When replicating between DC, I've hit a few times on different domains a blocking replication issue related to incorrect security descriptor (still there in 4.4.4). When replicating an object, one may get the error below "ldb: descriptor_modify: Could not find SD for". Note : the DN mentionned here is actually the PARENT of the entry being replicated at that moment. Most of the time, you can get around moving the entry, deleting the parent object and recreate it, and put the entry back into the OU, or in the case of GPO, exporting and recreating. An extreme way of resolving is to re-import all the But it is not very convenient and not satisfactory. The problem seems to be related to SD inheritance calculation (disabling inheritence on the entry bypass the issue). I am not sure if the bug that creates that issue is still in master, but it was at least in 4.3.0. And I have no clue on what trigger this issue either (sorry for the loosy bug report). The only place I can see the "descriptor_modify: Could not find SD for" is in ./source4/dsdb/samdb/ldb_modules/descriptor.c line 779. I'll be glad to give anymore information, and a sample of the SD hierarchy if someone is interested to dive into this one. [2016/04/18 16:06:16.998291, 6] ../libcli/security/create_descriptor.c:256(process_user_acl) ../libcli/security/create_descriptor.c:256: acl revision 4 [2016/04/18 16:06:16.998358, 6] ../libcli/security/create_descriptor.c:256(process_user_acl) ../libcli/security/create_descriptor.c:256: acl revision 4 [2016/04/18 16:06:16.998844, 1] ../lib/ldb-samba/ldb_wrap.c:72(ldb_wrap_debug) ldb: descriptor_modify: Could not find SD for CN={945CAECE-A8E6-4A95-B573-F3C98259425D},CN=Policies,CN=System,DC=domaine,DC=fr [2016/04/18 16:06:16.999808, 0] ../source4/dsdb/repl/replicated_objects.c:818(dsdb_replicated_objects_commit) ../source4/dsdb/repl/replicated_objects.c:818 Failed to prepare commit of transaction: operations error at ../source4/dsdb/samdb/ldb_modules/descriptor.c:1147 [2016/04/18 16:06:17.001556, 0] ../source4/dsdb/repl/drepl_out_helpers.c:773(dreplsrv_op_pull_source_apply_changes_trigger) Failed to commit objects: WERR_GENERAL_FAILURE/NT_STATUS_INVALID_NETWORK_RESPONSE
Checking on master would be a big help, due to the things we have recently fixed in replication, particularly in strictly enforcing object paternity.

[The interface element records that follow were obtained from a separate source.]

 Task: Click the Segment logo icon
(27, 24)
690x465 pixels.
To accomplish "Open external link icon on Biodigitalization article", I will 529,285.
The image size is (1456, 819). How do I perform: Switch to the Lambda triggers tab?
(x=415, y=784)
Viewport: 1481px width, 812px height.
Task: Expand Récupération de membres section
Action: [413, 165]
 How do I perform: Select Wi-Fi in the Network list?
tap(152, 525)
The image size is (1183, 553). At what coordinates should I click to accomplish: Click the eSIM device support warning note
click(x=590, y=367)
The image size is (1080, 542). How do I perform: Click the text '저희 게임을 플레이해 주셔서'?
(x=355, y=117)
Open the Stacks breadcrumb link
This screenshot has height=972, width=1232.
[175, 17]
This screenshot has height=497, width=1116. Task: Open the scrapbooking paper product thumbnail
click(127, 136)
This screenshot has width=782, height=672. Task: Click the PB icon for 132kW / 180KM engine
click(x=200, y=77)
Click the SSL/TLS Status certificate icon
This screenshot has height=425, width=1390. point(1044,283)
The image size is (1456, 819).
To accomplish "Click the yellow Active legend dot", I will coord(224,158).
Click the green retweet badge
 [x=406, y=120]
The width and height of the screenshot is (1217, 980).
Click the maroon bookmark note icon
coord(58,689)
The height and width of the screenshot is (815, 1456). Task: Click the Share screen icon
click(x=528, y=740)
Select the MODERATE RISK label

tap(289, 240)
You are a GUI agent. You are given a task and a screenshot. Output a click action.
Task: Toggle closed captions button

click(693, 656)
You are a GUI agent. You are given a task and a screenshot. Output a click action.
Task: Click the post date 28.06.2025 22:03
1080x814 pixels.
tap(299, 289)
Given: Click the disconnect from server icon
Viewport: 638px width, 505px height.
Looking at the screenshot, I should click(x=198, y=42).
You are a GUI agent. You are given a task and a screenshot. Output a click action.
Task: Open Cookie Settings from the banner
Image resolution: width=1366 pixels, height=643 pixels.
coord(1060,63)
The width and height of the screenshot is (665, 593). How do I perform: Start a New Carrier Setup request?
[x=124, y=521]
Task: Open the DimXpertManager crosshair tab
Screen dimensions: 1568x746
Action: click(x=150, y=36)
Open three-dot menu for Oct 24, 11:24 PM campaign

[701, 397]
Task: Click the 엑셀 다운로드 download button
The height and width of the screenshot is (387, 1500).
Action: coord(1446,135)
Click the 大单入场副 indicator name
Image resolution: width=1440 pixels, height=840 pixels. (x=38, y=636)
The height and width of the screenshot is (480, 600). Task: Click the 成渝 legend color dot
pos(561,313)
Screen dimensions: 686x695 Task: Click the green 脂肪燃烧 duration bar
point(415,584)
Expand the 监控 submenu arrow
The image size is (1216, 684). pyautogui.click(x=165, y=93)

Created attachment 12267 [details] diagnostic patch Running with this patch may give better information.
Any news on what the underlying error is, using my patch?
This bug looks entirely due to the missing parent issues we sorted out a while back. Without the parent, it just wouldn't be able to recursively calculate security-descriptor.